**Task to carry out:** Word for word, quote the lines from the one containing "You are a GUI" to the end of the entries below, including both. Leave pictures out.

*** Opening of Provided records ***

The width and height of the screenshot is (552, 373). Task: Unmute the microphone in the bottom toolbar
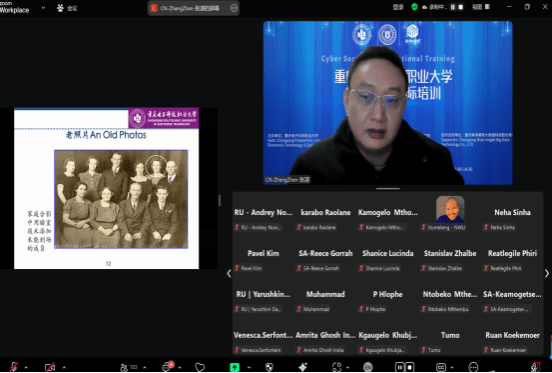[13, 367]
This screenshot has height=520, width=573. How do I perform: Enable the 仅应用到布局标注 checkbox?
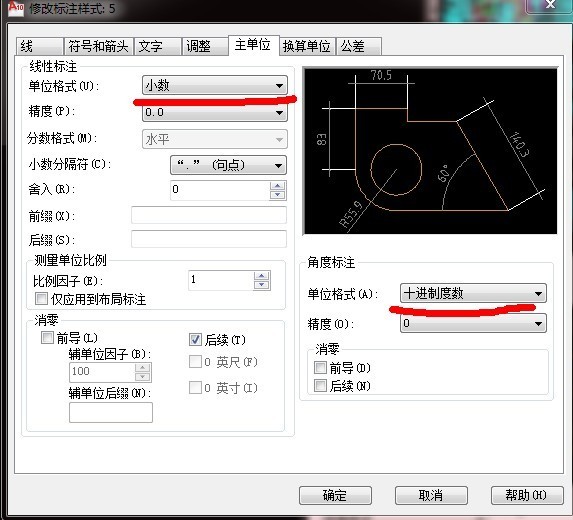coord(41,299)
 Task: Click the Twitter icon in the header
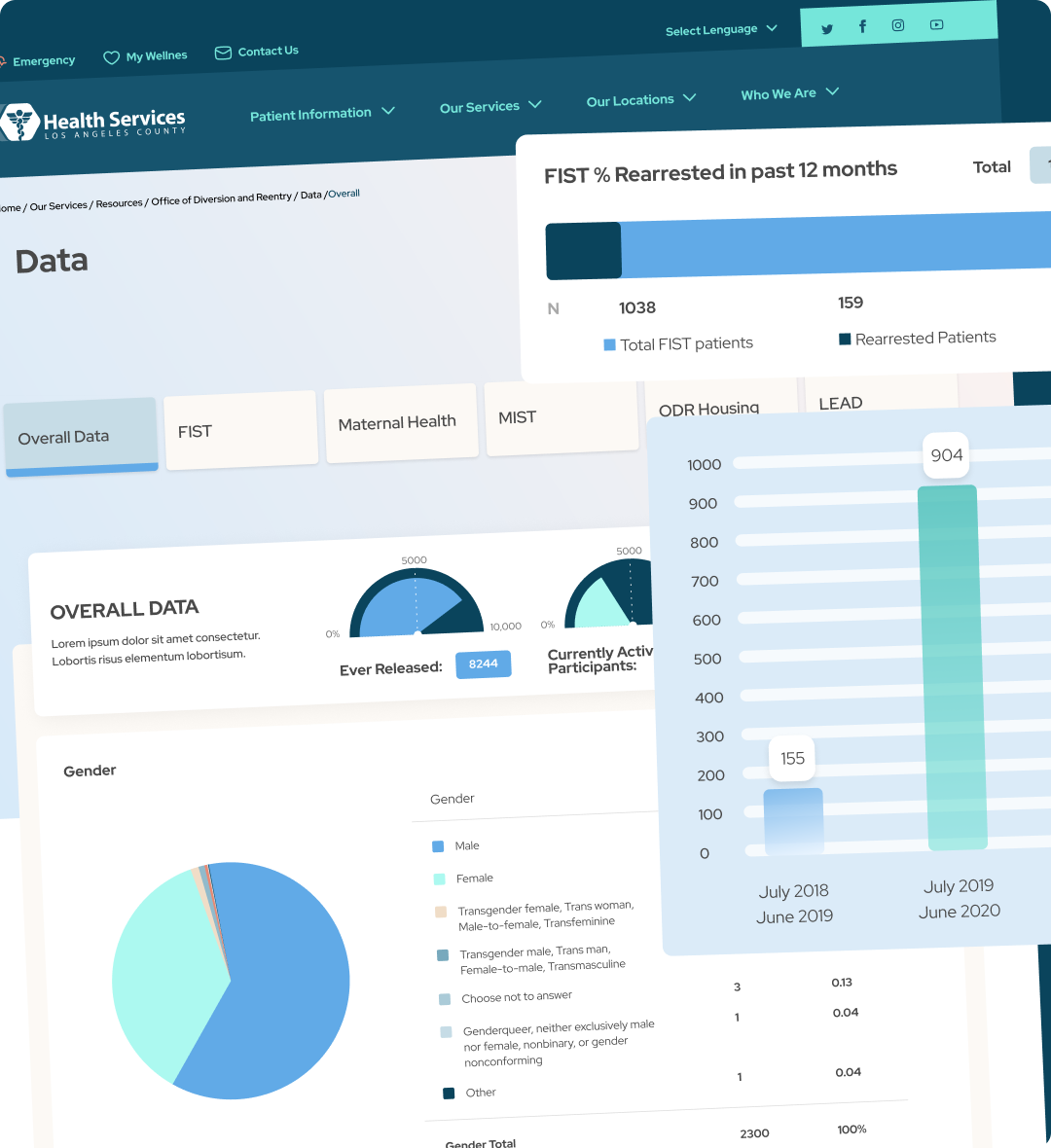tap(827, 29)
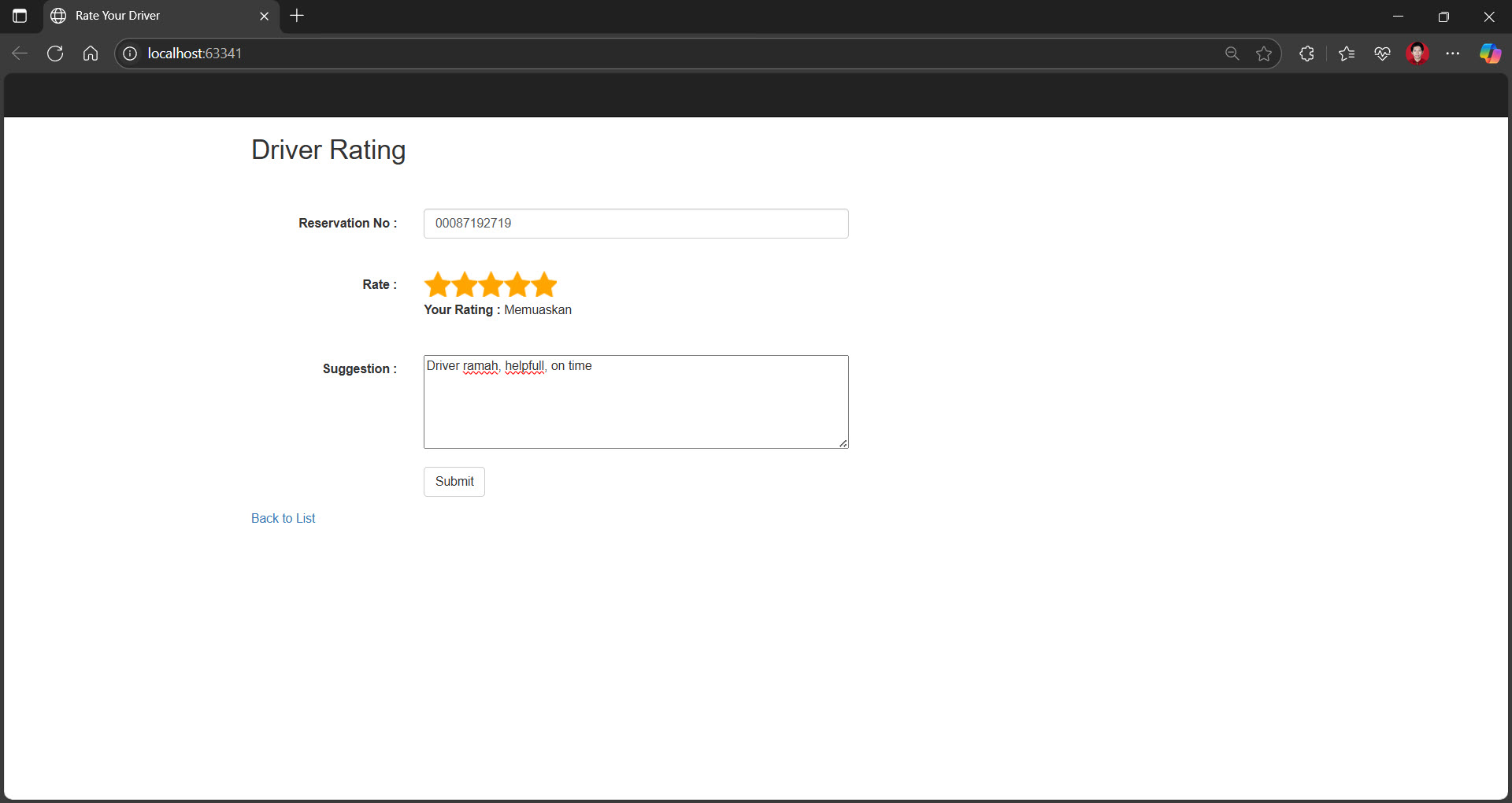This screenshot has height=803, width=1512.
Task: Reload the page with refresh icon
Action: (x=55, y=54)
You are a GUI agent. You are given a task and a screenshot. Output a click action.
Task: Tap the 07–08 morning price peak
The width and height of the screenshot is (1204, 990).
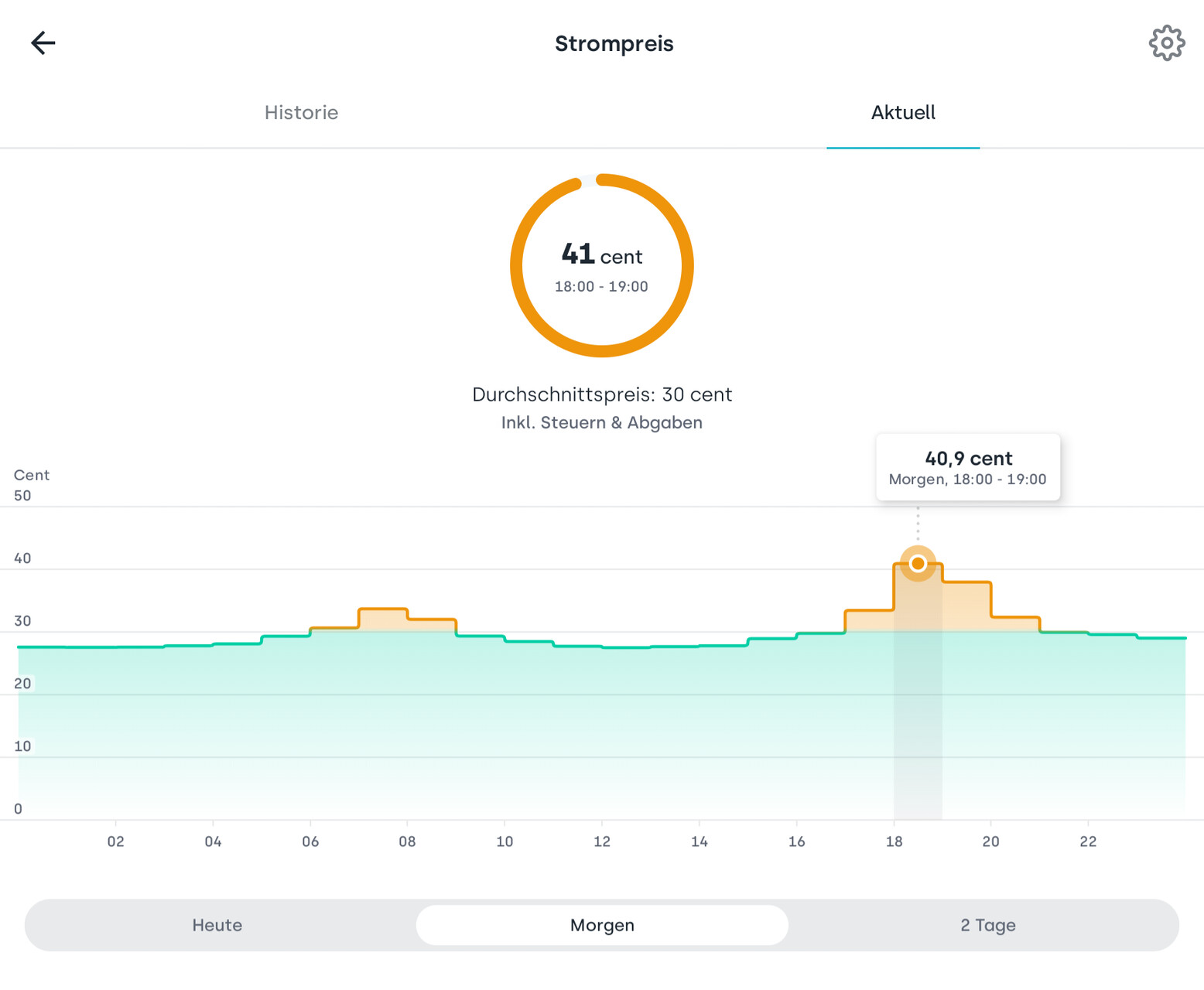383,619
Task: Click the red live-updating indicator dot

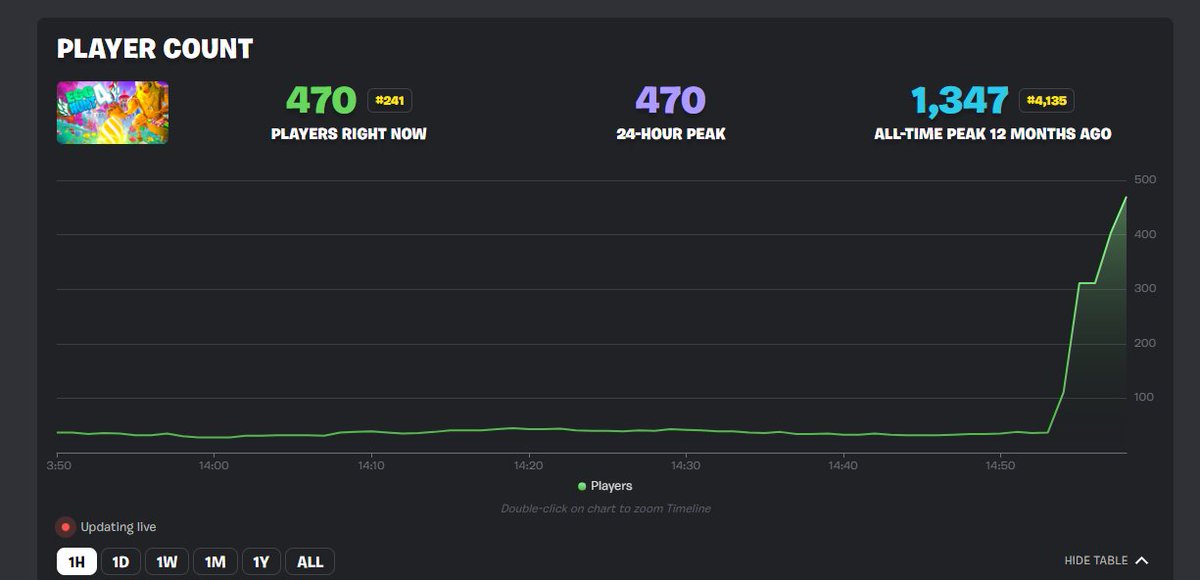Action: (x=65, y=524)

*** Close of Provided records ***

**Response to the task:**
You are a GUI agent. You are given a task and a screenshot. Output a click action.
Task: Tap the 07–08 morning price peak
The width and height of the screenshot is (1204, 990).
383,619
Task: Click the red live-updating indicator dot

Action: (x=65, y=524)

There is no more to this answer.